--- YOUR OBJECTIVE ---
Collect every line of the records below that contains the word "will".

-------- MATERIAL FOR THIS EXERCISE --------

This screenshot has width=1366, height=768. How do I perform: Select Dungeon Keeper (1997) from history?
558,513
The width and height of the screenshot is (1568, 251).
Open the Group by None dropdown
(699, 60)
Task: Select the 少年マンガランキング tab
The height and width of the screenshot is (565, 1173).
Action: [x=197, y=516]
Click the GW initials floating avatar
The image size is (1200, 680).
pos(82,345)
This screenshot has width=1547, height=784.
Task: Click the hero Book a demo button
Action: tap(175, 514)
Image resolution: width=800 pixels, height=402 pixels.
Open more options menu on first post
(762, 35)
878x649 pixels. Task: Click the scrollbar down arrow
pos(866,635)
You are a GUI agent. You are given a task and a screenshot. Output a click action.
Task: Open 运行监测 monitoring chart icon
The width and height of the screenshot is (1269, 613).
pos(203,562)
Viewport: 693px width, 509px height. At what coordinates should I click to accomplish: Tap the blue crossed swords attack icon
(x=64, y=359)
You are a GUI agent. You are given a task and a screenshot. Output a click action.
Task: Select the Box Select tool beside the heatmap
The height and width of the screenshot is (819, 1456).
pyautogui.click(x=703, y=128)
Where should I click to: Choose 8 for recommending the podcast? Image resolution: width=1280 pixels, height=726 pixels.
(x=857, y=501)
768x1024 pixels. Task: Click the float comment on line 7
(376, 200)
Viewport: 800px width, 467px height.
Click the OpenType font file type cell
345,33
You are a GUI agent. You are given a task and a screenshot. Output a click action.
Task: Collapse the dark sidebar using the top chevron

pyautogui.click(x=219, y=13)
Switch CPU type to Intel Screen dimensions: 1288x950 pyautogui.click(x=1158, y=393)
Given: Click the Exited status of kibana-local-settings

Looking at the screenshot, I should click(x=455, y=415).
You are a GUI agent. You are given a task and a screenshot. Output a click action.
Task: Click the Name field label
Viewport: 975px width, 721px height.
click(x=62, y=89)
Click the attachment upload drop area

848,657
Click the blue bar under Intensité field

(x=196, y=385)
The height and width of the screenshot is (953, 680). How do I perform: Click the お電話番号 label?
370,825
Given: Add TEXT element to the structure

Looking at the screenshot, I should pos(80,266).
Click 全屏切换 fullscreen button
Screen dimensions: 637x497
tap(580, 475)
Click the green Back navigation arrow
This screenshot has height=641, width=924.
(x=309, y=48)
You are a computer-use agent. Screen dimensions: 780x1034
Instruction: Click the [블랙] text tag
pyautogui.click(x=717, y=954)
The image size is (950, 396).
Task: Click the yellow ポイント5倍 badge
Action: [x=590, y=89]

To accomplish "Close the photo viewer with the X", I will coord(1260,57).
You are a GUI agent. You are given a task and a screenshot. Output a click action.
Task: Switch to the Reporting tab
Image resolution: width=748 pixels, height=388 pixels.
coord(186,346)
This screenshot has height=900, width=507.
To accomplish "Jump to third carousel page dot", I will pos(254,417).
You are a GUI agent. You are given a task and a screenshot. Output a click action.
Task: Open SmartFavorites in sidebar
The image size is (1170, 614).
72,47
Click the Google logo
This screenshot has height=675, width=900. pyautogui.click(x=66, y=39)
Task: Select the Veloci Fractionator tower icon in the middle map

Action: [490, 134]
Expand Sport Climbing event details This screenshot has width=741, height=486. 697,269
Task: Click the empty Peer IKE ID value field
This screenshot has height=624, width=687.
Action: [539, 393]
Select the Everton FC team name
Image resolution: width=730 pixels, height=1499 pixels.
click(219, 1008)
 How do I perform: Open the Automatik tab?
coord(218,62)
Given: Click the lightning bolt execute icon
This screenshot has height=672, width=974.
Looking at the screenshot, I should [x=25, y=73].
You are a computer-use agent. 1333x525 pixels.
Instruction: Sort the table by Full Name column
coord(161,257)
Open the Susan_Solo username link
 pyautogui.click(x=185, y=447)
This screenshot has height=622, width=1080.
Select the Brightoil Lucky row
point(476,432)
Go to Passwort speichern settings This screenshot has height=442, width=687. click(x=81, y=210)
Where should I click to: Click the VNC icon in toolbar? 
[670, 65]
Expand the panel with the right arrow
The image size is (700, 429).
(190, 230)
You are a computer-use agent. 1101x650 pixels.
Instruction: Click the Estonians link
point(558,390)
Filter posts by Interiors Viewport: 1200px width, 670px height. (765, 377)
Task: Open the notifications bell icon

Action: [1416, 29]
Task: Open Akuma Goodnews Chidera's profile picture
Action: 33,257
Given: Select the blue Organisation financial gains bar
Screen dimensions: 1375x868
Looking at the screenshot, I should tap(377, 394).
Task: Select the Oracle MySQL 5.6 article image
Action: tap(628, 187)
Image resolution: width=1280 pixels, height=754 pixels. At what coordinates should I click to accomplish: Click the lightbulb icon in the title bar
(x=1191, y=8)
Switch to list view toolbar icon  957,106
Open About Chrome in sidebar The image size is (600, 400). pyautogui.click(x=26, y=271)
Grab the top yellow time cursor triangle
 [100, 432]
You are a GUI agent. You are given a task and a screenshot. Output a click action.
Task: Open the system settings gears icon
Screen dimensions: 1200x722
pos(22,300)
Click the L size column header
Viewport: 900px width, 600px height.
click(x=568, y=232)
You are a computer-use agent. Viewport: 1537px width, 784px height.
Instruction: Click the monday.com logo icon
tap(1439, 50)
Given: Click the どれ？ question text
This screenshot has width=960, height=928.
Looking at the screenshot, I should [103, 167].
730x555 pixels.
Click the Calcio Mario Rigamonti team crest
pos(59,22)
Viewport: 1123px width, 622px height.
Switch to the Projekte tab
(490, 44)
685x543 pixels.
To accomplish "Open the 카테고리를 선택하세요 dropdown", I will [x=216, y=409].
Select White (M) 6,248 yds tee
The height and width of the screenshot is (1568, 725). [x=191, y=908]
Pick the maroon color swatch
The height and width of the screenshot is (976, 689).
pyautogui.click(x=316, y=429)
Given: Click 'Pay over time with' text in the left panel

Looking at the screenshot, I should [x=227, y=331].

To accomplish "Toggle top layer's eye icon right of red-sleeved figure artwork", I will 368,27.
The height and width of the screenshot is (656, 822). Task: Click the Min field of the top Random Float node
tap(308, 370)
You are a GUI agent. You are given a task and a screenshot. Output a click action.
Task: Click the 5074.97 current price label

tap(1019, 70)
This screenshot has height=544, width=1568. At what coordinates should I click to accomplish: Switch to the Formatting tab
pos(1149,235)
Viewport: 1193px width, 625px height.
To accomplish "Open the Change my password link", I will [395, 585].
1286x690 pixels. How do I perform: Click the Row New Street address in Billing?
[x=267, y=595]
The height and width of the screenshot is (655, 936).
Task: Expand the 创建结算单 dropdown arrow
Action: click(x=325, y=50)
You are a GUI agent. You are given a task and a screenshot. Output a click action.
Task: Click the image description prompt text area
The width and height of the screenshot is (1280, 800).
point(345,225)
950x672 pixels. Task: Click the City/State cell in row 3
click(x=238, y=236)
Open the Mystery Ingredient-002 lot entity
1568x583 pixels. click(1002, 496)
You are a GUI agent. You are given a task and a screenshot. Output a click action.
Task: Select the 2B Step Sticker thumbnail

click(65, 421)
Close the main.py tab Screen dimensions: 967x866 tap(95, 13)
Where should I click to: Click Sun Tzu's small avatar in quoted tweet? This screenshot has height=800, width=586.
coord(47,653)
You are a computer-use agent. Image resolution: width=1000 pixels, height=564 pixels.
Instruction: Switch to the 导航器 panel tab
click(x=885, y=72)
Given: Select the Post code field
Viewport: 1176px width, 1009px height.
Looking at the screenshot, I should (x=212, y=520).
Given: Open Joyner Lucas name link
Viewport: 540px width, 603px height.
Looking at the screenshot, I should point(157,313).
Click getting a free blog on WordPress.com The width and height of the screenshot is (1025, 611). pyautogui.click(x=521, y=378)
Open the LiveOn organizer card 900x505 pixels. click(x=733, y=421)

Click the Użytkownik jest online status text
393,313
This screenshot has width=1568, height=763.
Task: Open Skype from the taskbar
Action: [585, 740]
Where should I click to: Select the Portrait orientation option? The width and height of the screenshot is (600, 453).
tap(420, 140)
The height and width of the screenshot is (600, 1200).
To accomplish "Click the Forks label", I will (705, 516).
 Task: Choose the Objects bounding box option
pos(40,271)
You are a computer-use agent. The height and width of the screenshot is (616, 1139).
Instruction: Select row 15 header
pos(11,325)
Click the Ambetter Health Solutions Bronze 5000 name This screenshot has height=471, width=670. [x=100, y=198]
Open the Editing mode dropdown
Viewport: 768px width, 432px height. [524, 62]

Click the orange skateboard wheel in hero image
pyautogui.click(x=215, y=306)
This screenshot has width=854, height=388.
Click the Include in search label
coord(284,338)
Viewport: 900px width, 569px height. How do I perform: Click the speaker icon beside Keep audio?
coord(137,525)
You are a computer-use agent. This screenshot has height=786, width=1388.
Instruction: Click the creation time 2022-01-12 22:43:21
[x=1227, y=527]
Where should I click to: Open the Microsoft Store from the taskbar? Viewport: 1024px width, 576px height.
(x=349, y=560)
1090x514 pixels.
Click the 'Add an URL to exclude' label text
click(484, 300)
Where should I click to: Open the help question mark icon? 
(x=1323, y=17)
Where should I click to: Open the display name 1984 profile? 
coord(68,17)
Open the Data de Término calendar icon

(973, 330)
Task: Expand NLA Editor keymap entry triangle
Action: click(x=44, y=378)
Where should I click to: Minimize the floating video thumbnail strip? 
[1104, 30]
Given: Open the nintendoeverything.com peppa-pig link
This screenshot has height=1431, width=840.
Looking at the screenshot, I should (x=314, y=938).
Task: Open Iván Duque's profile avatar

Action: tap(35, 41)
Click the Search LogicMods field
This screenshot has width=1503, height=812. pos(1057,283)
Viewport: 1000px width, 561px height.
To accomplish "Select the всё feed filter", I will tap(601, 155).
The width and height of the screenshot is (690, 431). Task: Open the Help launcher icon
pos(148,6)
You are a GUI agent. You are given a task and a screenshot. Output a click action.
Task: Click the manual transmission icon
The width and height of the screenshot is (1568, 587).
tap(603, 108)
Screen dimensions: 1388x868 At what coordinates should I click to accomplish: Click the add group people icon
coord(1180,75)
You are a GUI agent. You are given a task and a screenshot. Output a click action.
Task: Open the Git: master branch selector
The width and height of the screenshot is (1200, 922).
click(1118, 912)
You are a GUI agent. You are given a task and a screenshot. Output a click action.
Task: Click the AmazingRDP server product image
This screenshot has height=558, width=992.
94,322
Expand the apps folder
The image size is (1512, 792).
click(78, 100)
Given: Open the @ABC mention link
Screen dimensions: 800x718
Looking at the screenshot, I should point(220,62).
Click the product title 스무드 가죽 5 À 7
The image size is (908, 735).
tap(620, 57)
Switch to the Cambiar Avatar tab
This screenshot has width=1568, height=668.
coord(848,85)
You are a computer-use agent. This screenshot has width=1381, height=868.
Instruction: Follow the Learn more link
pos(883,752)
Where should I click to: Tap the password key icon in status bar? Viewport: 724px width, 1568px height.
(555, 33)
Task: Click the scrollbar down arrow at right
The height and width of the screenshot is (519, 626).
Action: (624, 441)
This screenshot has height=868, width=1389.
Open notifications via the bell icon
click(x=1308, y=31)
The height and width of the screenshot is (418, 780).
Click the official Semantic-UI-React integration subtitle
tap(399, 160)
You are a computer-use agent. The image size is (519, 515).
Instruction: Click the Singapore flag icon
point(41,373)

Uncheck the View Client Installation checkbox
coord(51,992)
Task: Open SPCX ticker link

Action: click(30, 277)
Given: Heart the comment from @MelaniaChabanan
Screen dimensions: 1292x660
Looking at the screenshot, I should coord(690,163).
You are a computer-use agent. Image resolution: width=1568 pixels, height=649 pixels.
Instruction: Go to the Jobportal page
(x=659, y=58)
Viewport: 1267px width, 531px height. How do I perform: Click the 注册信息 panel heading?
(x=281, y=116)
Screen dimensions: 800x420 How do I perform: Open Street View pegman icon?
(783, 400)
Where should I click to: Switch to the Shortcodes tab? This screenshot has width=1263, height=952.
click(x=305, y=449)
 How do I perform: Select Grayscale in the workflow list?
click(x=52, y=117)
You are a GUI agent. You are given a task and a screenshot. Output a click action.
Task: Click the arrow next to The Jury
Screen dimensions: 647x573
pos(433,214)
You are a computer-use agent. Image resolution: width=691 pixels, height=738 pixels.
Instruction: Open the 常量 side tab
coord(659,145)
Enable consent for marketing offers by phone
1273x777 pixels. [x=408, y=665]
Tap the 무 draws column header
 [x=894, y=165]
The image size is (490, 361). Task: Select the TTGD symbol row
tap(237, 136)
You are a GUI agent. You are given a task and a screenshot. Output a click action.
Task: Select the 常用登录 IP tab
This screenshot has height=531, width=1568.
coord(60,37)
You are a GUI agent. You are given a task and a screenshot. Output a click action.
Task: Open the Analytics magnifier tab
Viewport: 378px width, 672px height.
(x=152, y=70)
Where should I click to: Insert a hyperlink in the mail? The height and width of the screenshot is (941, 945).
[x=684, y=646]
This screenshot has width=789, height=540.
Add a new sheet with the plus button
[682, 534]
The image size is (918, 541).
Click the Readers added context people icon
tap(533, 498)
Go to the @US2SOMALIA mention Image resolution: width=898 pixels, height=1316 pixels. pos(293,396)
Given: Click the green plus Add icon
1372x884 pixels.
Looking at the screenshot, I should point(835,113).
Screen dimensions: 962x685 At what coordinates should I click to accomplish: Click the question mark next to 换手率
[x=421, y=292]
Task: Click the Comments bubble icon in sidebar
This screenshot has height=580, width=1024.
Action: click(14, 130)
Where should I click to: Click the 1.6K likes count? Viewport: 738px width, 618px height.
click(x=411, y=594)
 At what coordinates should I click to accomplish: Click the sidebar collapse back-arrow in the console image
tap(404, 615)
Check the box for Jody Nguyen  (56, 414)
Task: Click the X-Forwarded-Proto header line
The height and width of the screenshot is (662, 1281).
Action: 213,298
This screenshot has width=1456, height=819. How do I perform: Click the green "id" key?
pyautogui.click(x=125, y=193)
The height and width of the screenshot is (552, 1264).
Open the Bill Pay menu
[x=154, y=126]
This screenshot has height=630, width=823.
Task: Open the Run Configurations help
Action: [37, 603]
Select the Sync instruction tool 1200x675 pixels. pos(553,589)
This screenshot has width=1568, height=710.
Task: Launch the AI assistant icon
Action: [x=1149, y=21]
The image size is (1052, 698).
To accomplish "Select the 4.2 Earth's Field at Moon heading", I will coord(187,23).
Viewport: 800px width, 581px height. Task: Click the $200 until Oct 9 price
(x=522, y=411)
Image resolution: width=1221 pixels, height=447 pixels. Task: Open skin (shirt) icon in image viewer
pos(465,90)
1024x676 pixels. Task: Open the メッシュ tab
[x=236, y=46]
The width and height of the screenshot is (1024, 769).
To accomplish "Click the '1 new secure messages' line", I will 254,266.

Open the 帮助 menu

--------

--- RESULT OF THIS TASK ---
To accomplish "Close the photo viewer with the X", I will coord(1260,57).
To accomplish "Jump to third carousel page dot", I will pos(254,417).
To accomplish "Open the 카테고리를 선택하세요 dropdown", I will [x=216, y=409].
To accomplish "Toggle top layer's eye icon right of red-sleeved figure artwork", I will 368,27.
To accomplish "Open the Change my password link", I will [395, 585].
To accomplish "Click the Forks label", I will (705, 516).
To accomplish "Select the всё feed filter", I will tap(601, 155).
To accomplish "Select the 4.2 Earth's Field at Moon heading", I will coord(187,23).
To accomplish "Click the '1 new secure messages' line", I will 254,266.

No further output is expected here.